There might be some casualities here. These companies are notiously slow to adapt to new technologies, instead forcing installers and dealers to sell old, outdated and expensive hardware. But Control4, along with some others, seem to get it and are already showing off their iPad business plans. The true winner however is consumers.
The heart of home automation systems are control units that are often stuffed in a AV closets, but control every piece of electronic throughout the whole house. Customers rarely interact with these boxes. The system is generally controlled by a series of remotes, tablets, and/or wall controllers. The iPad and iPod touch can now replace every single one of these expensive controls.
The tablet remotes themselves were actually one of the first consumer touchscreen devices and people have been using them for years. They range in size from 5 to 11-inches and run software developed by the home automation companies. The killer is their price, however, as most start over $1,000, with 10-inch models often reaching $2,500 or more.
There isn’t a single thing that iPad can do with the right combination of accessories and software that these controllers can do better.
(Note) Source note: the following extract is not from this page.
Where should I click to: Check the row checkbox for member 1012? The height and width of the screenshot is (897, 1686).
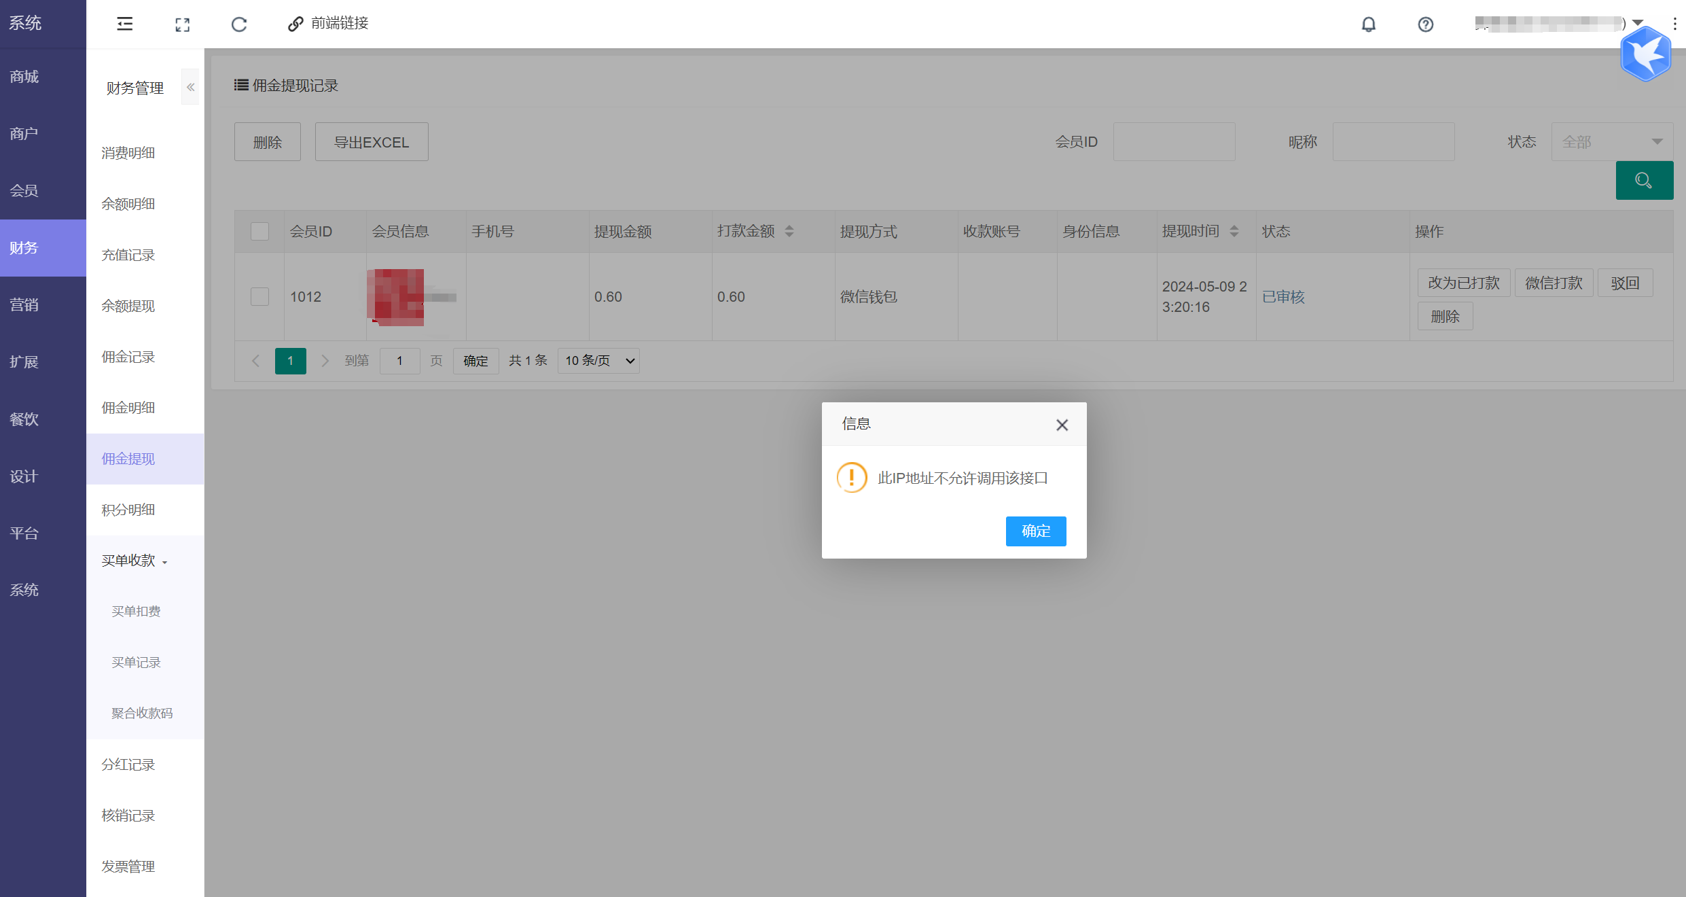pyautogui.click(x=259, y=296)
Plus, the iPad has a longer battery life, a sleeker look, and offers its nearly limitless feature set via apps where universal remotes that can display only local weather and sports scores are often considered top-tier. There’s no competition really.
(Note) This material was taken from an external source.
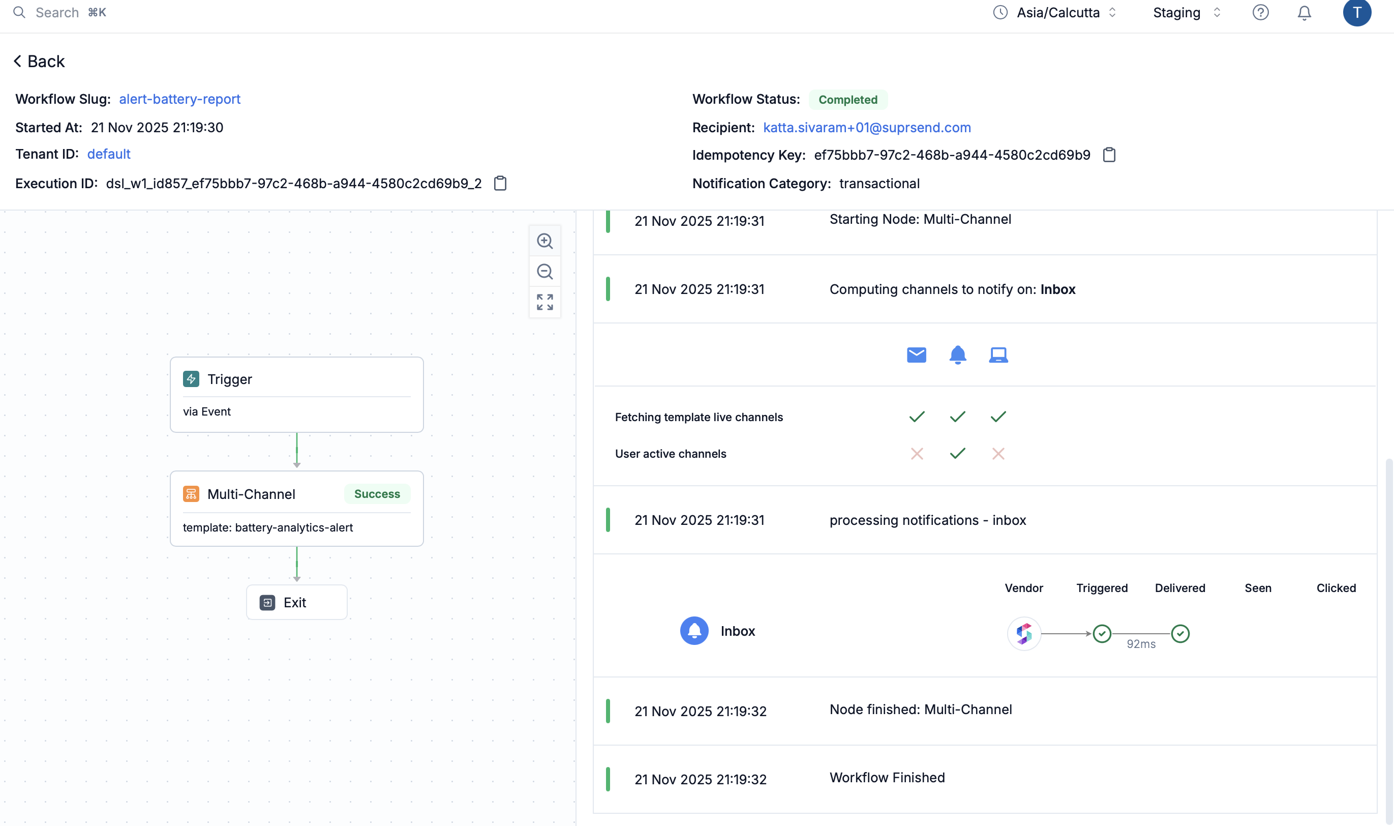Click the Delivered status check circle
The width and height of the screenshot is (1394, 826).
1180,633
Look at the Control4 iPad app release by Control UI. (iTunes link) It brings all the functions to the iPad that’s found in the official remotes: lighting controls, an AV interface, live webcam streaming, everything. It’s all there in a free app that can run on a device that costs thousands less than the other options.
Other companies are on the iPad bandwagon, too. AMX has a PDF white paper detailing how the iPad — along with other Wi-Fi-enabled devices — can work with its systems right now. Creston already has an iPod app and interface hardware, which should run fine on the iPad, although there will likely be a new app released soon to take advantage of the larger screen. Savant will be debuting off its app, ROSIE (think The Jetsons), sometime next week.
These apps are just the beginning, though. We’ll likely start seeing iPad tabletop cradles, wall mounts, and other accessories meant directly for the home automation market as companies try to find other revenue streams other than from overpriced remotes.
The iPad might also drive down the overall cost of home automation systems as the companies no longer have to support dozens of proprietary remotes. Instead they can focus their efforts on adding capabilities and functions to an app running on one platform.
Can’t you see it now? It’s Steve Jobs’ dream. An iPad or iPod in every room in every home across the globe controlling everything. Although they would probably still be too much for Ozzy.